# [ABOUT THIS EXERCISE]
With pictures left out, output exactly the lines from the line holding "Where should I click to: Switch" through the end of the data, both included.

# [INPUT DATA]
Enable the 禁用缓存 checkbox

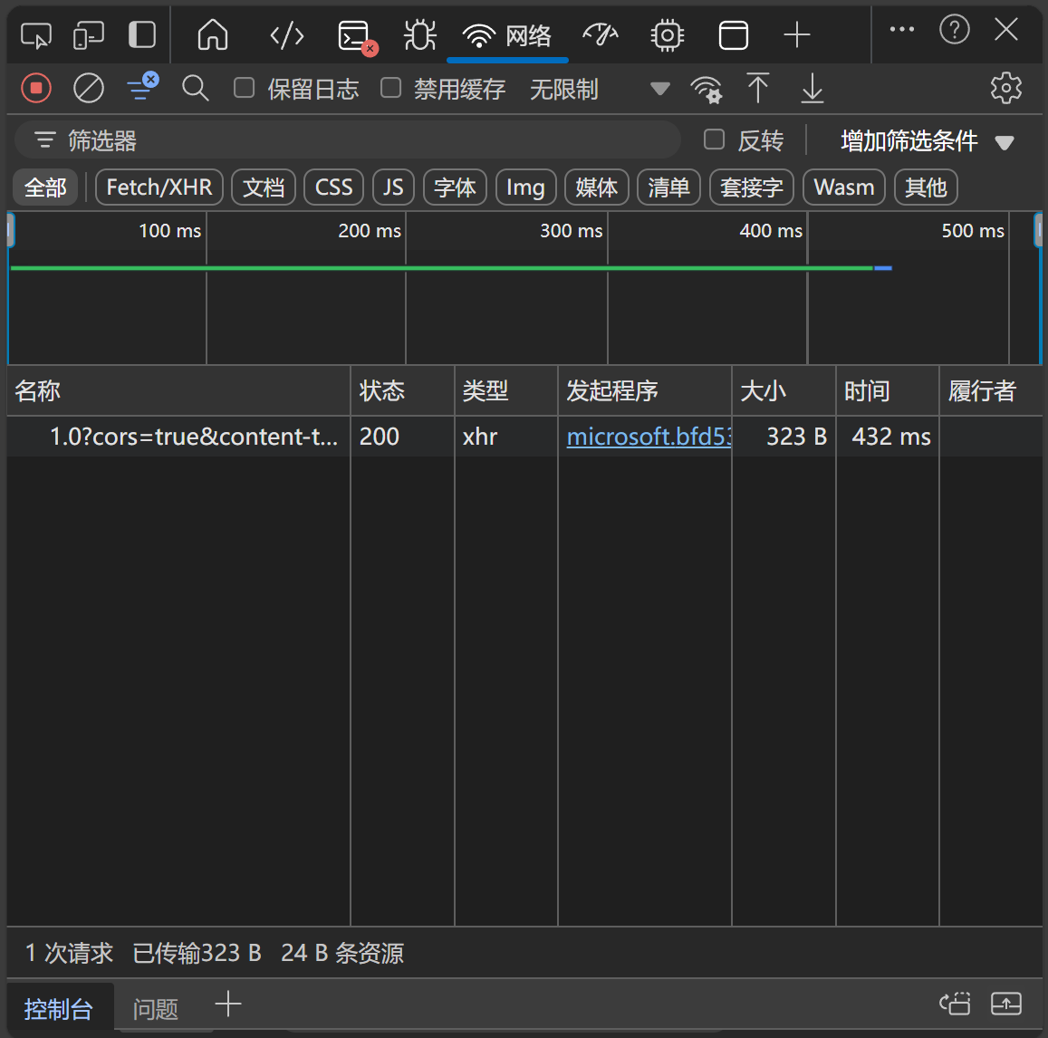(x=391, y=88)
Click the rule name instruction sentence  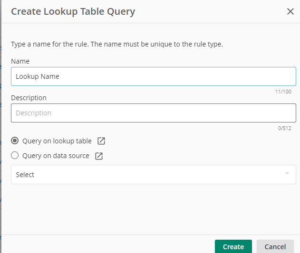tap(117, 44)
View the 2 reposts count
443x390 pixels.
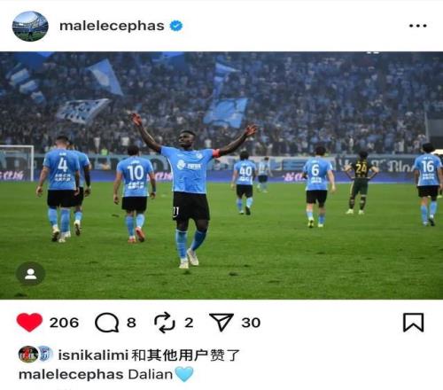pyautogui.click(x=189, y=323)
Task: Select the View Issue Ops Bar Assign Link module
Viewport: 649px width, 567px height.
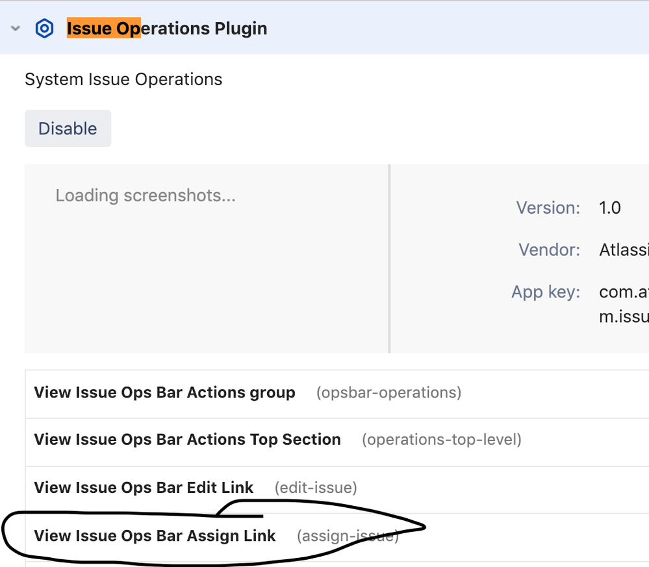Action: click(155, 536)
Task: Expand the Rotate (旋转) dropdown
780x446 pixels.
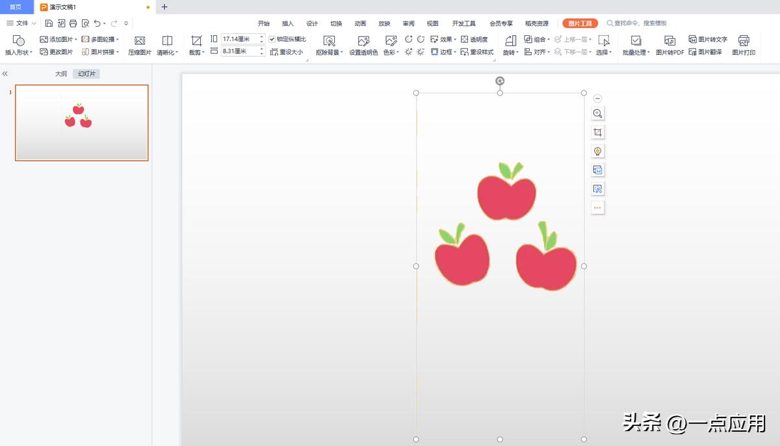Action: click(510, 51)
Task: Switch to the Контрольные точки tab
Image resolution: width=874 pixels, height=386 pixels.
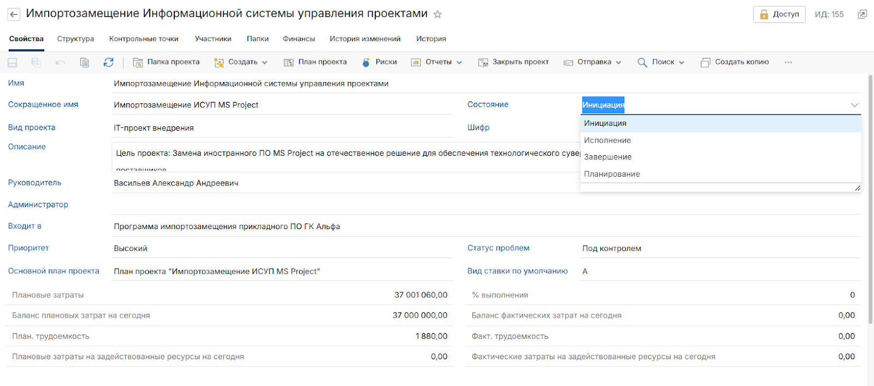Action: click(x=144, y=39)
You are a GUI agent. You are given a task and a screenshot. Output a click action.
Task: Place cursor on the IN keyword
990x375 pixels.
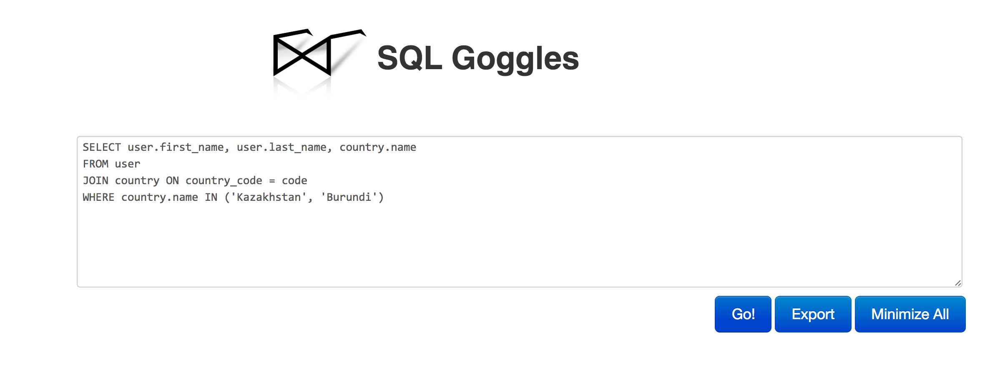211,198
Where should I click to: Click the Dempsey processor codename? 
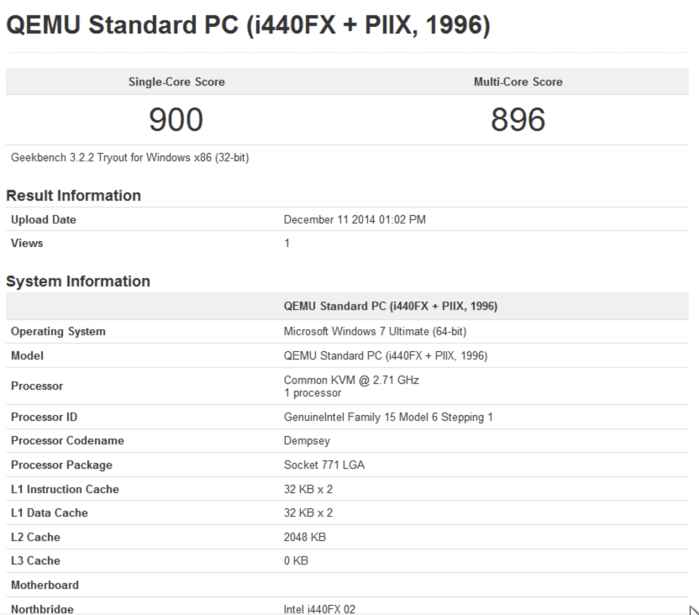(307, 441)
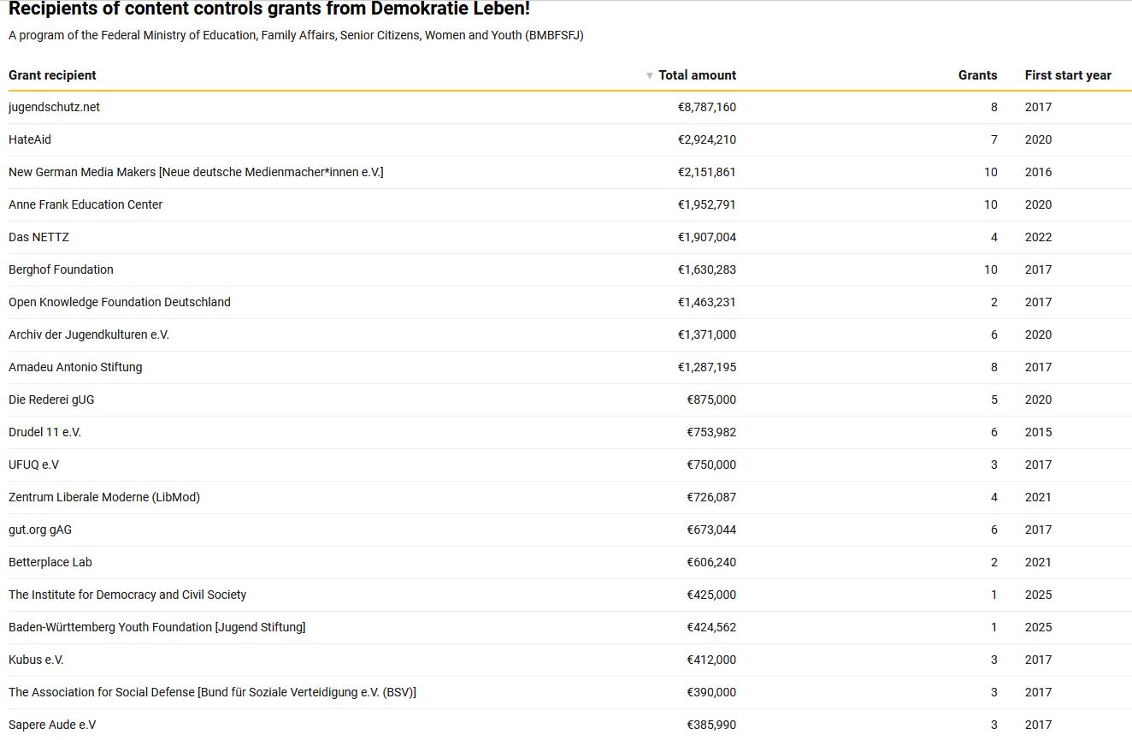Click the Drudel 11 e.V. recipient
This screenshot has width=1132, height=740.
pyautogui.click(x=44, y=432)
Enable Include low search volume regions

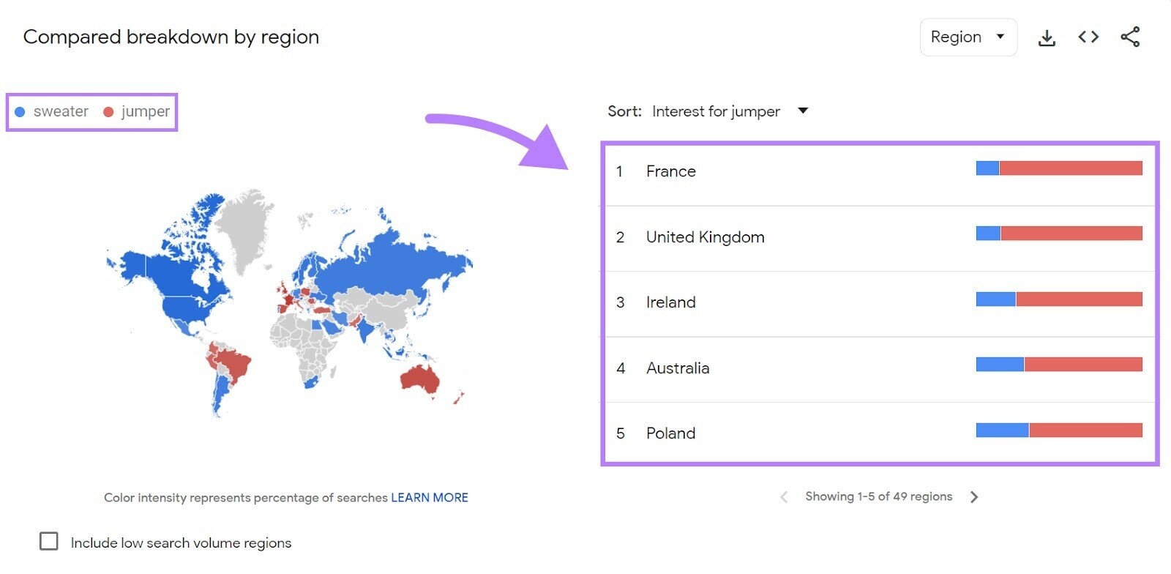coord(48,541)
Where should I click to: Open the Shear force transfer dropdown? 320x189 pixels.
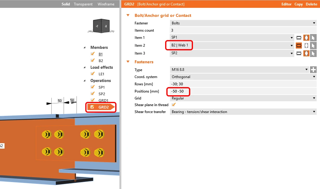(243, 112)
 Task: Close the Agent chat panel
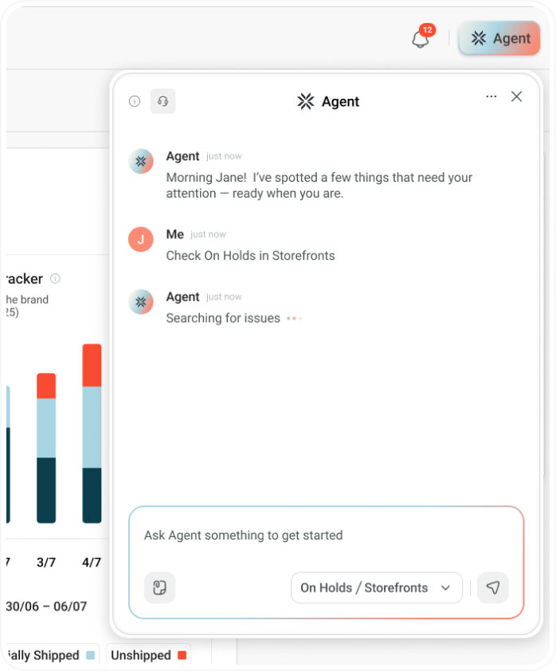click(516, 96)
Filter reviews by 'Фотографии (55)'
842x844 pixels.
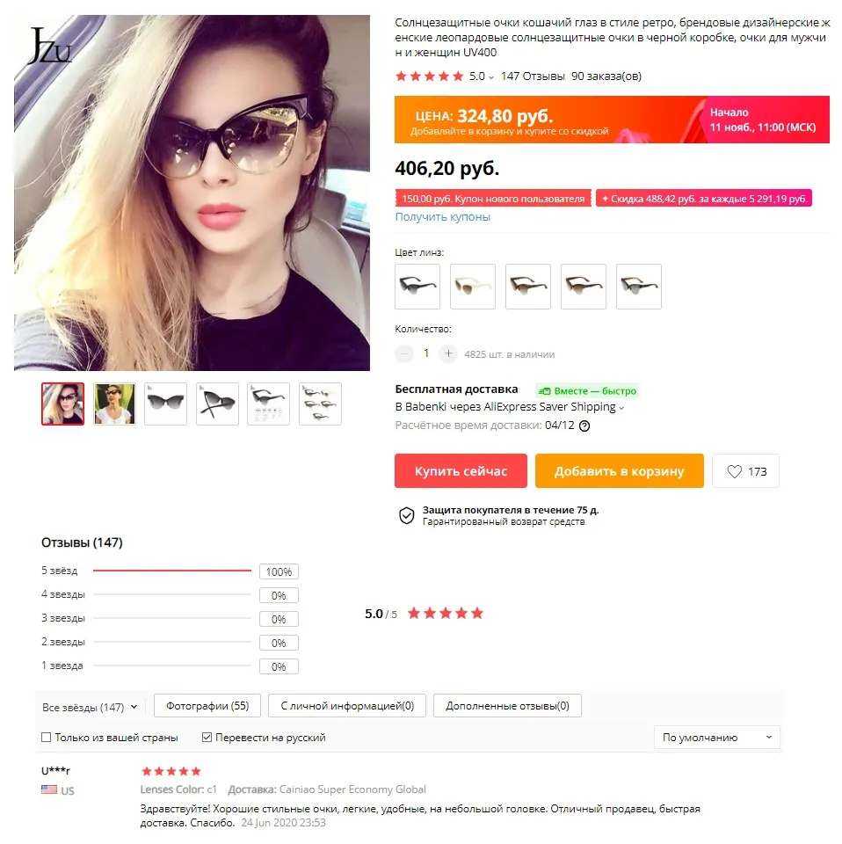(x=207, y=706)

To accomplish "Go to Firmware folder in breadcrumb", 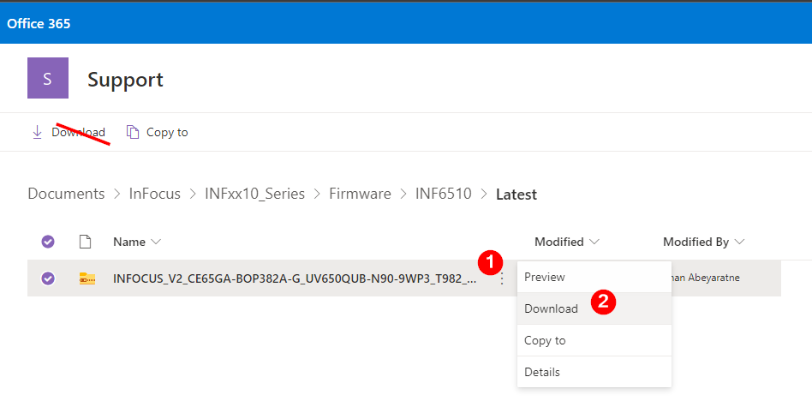I will 360,194.
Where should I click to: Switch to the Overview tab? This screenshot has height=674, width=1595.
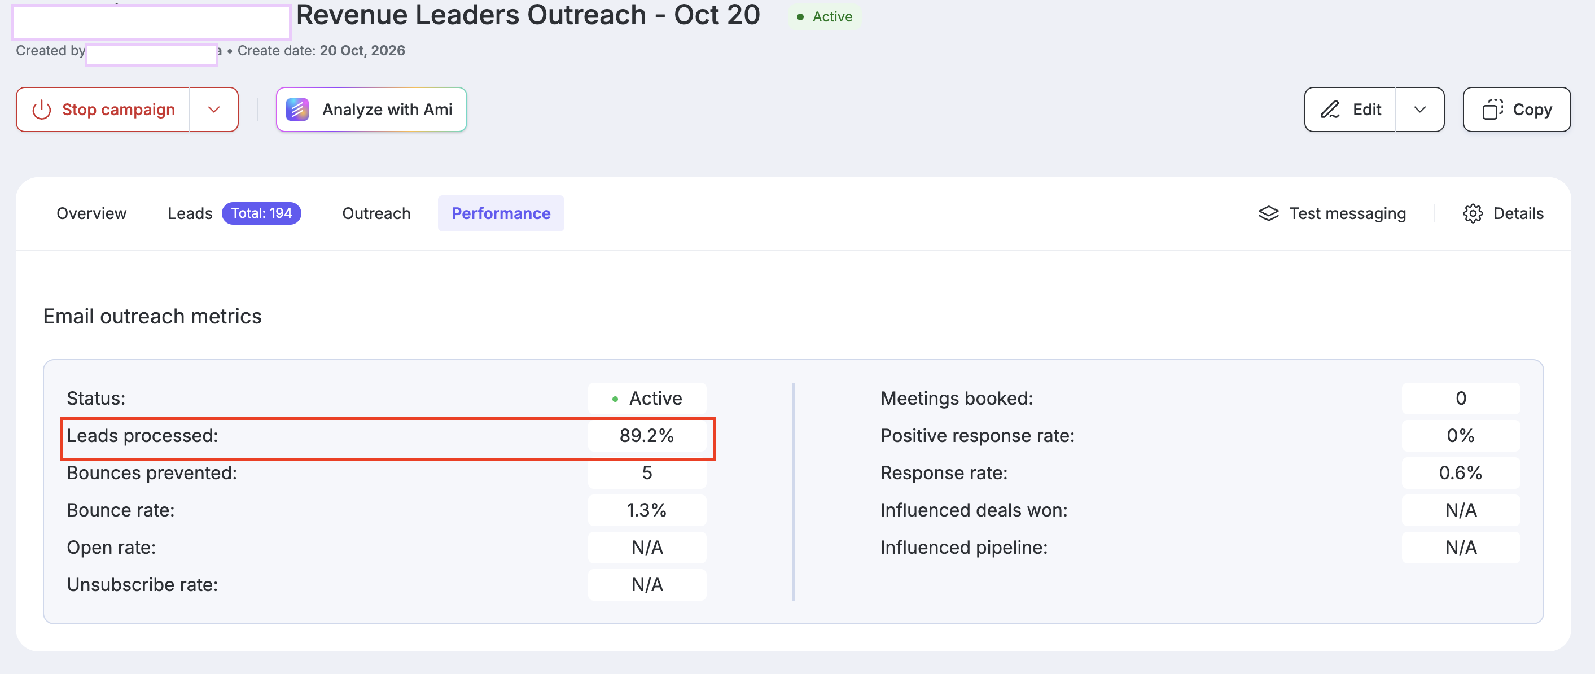pos(92,214)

# [WRITTEN ANSWER]
Where should I click to: Switch to the Overview tab? This screenshot has height=674, width=1595.
pos(92,214)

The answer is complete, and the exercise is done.